TASK DIRECTIONS: Please copy the entries below word for word, starting with the first line and ending after the line that contains "1352x635 pixels. [x=302, y=13]".

--- DATA SECTION ---

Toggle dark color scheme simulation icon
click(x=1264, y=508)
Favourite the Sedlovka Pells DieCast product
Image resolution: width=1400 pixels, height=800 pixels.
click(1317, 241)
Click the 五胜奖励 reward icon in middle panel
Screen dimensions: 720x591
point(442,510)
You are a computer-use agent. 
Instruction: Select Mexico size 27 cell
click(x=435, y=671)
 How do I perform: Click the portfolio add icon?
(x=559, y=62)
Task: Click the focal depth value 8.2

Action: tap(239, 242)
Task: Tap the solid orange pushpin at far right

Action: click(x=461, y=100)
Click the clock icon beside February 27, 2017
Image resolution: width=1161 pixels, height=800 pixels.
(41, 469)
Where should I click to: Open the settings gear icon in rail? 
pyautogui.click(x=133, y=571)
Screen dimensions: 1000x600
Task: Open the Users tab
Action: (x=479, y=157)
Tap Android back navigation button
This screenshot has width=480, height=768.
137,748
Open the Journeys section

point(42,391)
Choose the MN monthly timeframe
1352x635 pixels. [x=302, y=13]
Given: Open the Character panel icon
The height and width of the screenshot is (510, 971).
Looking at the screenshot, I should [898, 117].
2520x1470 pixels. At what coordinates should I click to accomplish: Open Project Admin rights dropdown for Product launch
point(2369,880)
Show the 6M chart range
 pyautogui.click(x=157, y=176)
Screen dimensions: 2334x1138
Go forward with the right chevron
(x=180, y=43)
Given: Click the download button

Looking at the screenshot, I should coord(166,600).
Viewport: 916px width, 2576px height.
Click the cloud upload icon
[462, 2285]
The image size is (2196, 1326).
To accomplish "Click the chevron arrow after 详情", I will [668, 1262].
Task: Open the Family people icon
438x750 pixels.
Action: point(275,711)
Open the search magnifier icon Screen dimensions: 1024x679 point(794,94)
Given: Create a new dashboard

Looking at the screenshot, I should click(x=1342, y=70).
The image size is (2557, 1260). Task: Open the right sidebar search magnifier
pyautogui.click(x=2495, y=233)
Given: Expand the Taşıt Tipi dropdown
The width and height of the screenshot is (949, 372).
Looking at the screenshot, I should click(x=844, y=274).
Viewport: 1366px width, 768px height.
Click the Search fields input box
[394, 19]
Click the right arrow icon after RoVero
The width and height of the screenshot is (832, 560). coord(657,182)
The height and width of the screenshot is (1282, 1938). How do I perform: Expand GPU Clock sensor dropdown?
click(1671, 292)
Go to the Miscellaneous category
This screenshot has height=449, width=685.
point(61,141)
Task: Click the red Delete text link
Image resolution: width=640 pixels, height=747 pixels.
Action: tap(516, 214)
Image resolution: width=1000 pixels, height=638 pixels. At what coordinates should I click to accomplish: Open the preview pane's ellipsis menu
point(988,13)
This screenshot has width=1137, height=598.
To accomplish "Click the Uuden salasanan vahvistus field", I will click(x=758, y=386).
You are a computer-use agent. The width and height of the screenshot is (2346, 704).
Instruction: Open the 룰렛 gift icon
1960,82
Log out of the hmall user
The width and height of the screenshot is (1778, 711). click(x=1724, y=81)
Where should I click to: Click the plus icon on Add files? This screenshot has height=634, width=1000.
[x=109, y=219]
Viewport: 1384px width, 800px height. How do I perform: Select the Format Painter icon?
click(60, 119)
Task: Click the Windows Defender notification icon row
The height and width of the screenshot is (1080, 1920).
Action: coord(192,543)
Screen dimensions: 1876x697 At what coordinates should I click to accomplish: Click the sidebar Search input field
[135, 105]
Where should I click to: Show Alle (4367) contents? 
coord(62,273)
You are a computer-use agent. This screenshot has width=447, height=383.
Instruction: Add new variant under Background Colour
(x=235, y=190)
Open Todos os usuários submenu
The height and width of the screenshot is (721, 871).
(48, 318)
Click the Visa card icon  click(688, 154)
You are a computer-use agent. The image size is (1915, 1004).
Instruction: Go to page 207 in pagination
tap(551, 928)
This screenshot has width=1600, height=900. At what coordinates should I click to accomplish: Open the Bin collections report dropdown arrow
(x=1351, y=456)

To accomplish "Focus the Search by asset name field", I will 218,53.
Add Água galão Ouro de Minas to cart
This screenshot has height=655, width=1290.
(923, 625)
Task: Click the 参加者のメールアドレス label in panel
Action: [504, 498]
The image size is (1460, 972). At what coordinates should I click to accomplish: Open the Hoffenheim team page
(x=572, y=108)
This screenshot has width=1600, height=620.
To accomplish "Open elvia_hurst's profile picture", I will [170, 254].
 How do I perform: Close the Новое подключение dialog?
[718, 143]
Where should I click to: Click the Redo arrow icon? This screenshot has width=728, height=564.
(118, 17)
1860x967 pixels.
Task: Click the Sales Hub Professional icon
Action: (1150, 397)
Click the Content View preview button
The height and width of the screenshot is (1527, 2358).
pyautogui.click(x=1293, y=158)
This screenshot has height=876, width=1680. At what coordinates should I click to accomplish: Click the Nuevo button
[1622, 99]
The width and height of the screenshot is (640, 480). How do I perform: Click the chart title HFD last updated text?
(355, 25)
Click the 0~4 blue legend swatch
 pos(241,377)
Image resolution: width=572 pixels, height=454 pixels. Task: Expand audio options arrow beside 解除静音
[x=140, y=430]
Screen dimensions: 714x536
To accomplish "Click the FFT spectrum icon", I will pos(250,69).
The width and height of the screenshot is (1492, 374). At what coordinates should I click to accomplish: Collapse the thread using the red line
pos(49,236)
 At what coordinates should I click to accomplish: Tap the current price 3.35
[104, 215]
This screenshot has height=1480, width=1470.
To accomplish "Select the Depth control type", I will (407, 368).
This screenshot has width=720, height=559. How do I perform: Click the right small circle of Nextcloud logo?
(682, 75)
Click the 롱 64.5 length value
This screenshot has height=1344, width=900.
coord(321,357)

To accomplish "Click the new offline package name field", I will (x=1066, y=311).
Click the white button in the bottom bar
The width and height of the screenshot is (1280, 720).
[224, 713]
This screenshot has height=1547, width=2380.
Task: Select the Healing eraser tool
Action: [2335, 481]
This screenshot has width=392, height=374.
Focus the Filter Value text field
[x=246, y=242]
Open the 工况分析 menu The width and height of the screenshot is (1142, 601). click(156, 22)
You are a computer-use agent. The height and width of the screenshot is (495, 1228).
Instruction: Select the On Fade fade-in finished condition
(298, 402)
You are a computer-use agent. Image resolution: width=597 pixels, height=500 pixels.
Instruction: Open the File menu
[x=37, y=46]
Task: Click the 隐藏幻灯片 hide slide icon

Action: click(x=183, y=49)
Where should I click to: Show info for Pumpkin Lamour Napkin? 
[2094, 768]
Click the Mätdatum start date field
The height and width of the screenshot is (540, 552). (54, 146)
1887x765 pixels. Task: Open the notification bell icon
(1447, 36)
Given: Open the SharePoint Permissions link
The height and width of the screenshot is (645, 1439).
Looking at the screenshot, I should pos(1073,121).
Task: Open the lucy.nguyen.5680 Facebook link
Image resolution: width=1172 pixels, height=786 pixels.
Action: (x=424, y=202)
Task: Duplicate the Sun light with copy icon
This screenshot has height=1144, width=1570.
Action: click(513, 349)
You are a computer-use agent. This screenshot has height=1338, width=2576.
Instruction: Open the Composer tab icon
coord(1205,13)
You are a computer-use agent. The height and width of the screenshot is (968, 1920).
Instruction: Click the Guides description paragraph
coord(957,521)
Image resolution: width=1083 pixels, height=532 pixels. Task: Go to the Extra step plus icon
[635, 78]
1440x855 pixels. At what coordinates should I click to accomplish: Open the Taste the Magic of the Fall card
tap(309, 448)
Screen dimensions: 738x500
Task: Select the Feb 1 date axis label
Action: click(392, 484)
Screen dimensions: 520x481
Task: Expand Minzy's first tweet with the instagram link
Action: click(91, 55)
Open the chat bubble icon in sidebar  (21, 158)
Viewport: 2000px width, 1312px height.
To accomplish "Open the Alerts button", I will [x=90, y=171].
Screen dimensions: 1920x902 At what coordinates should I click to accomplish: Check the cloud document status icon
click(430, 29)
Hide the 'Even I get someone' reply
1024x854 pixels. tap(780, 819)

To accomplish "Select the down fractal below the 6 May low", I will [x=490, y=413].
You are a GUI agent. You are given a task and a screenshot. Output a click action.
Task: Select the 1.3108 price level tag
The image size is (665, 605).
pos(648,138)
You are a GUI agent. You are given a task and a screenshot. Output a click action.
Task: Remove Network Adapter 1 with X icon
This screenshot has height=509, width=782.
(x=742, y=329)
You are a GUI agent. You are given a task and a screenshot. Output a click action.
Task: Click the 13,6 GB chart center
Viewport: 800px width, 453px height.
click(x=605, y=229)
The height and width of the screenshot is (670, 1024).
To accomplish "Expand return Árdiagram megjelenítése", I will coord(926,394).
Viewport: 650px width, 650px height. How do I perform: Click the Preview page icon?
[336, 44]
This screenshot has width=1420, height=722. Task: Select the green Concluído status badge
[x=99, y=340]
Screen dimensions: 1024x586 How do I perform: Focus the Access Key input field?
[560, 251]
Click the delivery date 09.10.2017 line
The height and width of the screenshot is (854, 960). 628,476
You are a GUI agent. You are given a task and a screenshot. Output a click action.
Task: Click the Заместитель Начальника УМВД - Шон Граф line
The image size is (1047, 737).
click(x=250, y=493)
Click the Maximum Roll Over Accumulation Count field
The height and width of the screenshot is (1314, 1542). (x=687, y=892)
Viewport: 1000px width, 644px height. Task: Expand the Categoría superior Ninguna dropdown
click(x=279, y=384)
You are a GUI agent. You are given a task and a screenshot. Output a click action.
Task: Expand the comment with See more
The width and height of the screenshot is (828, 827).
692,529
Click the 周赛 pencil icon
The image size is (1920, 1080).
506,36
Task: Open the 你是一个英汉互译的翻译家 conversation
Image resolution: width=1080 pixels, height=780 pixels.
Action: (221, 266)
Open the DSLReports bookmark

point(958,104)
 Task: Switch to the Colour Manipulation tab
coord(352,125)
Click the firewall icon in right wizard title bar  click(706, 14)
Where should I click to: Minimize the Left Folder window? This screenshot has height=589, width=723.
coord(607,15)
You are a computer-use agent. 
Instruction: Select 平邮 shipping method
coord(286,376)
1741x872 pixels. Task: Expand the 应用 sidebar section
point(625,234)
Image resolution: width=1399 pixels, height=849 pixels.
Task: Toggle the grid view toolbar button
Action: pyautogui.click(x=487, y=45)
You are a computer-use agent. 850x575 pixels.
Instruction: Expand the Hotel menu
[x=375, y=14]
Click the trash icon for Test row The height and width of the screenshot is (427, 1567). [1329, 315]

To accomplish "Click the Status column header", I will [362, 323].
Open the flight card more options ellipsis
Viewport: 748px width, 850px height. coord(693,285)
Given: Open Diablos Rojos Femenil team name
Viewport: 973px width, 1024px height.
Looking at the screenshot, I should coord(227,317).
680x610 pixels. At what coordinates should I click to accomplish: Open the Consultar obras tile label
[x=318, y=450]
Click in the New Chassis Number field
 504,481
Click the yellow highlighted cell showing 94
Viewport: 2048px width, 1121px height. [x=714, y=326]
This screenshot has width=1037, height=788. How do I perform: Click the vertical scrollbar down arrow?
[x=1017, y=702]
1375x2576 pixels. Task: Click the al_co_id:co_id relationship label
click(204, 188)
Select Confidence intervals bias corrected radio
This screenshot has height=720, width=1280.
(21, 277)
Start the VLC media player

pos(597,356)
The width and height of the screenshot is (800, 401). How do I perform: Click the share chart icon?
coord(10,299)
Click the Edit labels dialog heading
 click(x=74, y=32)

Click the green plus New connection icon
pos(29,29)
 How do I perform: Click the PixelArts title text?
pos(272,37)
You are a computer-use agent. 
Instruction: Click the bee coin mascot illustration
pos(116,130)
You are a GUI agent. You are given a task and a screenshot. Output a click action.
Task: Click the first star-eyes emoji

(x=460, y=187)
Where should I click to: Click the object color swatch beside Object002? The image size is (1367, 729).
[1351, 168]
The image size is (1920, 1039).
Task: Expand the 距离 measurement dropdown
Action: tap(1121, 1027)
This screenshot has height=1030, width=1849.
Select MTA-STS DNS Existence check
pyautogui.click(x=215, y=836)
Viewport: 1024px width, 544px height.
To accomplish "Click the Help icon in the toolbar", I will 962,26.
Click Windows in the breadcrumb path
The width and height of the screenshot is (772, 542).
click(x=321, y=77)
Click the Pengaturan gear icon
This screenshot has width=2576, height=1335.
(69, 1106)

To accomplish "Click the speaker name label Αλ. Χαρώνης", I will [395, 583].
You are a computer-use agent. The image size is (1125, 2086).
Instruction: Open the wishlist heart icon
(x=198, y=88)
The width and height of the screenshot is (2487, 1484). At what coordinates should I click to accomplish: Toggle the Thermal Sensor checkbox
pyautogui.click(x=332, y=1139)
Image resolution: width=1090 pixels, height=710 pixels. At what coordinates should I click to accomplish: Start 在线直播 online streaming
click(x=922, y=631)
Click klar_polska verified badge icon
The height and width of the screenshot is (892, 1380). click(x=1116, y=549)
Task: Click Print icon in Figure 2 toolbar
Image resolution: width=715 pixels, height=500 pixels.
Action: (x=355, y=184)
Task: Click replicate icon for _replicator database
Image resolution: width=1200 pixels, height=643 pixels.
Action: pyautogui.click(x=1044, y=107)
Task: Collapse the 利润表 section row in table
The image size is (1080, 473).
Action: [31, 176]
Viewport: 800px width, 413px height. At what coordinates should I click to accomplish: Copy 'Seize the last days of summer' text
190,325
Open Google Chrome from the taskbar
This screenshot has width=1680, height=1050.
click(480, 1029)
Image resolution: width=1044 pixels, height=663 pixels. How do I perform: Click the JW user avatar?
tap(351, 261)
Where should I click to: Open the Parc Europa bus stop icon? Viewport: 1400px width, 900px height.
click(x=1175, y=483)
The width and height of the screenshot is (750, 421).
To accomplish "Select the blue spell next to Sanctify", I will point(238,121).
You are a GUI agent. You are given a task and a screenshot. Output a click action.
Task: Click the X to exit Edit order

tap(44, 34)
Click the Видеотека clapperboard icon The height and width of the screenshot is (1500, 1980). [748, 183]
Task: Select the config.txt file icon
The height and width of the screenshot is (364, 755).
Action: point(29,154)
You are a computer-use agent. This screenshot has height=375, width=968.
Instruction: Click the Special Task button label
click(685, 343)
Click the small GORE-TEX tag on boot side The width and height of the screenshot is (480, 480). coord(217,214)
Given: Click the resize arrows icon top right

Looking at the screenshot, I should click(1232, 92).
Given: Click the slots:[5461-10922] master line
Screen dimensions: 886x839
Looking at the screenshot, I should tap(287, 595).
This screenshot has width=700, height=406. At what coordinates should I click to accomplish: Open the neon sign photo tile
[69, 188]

---

SOLUTION TO THE EXERCISE:
Toggle dark color scheme simulation icon
click(x=1264, y=508)
Favourite the Sedlovka Pells DieCast product
Image resolution: width=1400 pixels, height=800 pixels.
click(1317, 241)
Click the 五胜奖励 reward icon in middle panel
Screen dimensions: 720x591
point(442,510)
You are a computer-use agent. 
Instruction: Select Mexico size 27 cell
click(x=435, y=671)
 How do I perform: Click the portfolio add icon?
(x=559, y=62)
Task: Click the focal depth value 8.2

Action: tap(239, 242)
Task: Tap the solid orange pushpin at far right

Action: click(x=461, y=100)
Click the clock icon beside February 27, 2017
Image resolution: width=1161 pixels, height=800 pixels.
(41, 469)
Where should I click to: Open the settings gear icon in rail? 
pyautogui.click(x=133, y=571)
Screen dimensions: 1000x600
Task: Open the Users tab
Action: (x=479, y=157)
Tap Android back navigation button
This screenshot has width=480, height=768.
137,748
Open the Journeys section

point(42,391)
Choose the MN monthly timeframe
1352x635 pixels. [x=302, y=13]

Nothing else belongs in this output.